**Task to complete:** Could you give the data again from its first line through the line that contains "(x=338, y=62)", with "BigCommerce" replaced by "Shopify" and everything else unchanged?

━━━━━ Data rows ━━━━━

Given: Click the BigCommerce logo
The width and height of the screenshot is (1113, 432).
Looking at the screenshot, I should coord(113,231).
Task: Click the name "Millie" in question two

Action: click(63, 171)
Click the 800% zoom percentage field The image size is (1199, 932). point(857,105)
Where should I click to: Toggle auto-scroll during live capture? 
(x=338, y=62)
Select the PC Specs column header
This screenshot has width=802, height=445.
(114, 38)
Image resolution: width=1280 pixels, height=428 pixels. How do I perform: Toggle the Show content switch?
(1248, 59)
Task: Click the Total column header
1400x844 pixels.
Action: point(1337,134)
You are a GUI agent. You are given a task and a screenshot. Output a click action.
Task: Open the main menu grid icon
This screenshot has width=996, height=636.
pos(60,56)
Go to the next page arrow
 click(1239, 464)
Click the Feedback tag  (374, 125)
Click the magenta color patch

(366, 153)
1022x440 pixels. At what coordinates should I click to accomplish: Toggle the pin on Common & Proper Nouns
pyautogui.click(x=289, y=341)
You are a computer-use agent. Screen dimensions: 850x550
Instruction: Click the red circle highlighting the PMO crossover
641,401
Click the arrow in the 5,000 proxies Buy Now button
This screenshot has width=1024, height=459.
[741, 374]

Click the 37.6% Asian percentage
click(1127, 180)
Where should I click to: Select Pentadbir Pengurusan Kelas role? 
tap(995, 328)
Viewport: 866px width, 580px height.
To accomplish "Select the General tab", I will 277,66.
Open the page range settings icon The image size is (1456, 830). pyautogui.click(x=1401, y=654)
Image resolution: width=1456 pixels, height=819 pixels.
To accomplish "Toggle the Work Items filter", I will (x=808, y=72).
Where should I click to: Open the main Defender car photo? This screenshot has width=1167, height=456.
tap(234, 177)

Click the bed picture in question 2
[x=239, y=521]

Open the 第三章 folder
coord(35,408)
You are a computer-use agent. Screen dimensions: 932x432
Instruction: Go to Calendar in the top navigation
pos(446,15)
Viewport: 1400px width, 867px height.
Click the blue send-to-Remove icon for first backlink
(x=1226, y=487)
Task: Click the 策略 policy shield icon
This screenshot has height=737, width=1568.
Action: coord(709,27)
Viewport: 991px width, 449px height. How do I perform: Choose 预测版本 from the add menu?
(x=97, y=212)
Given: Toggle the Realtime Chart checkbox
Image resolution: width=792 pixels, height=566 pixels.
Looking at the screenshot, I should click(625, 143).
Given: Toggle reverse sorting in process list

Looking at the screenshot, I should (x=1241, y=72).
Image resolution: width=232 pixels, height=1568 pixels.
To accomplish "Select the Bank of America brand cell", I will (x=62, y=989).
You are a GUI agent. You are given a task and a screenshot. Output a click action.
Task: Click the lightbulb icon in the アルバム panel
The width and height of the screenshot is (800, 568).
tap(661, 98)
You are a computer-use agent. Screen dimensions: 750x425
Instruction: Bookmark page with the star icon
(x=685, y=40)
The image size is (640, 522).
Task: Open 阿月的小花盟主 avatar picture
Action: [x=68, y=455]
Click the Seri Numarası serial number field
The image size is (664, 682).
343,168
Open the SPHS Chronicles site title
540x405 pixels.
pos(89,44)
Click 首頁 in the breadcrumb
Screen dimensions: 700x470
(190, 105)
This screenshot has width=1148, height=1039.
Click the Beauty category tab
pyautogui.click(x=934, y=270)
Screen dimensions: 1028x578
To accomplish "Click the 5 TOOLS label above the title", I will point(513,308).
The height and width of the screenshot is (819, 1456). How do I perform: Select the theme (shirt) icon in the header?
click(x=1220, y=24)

━━━━━

**Reply:**
Given: Click the Shopify logo
The width and height of the screenshot is (1113, 432).
Looking at the screenshot, I should coord(113,231).
Task: Click the name "Millie" in question two

Action: click(63, 171)
Click the 800% zoom percentage field The image size is (1199, 932). point(857,105)
Where should I click to: Toggle auto-scroll during live capture? 
(x=338, y=62)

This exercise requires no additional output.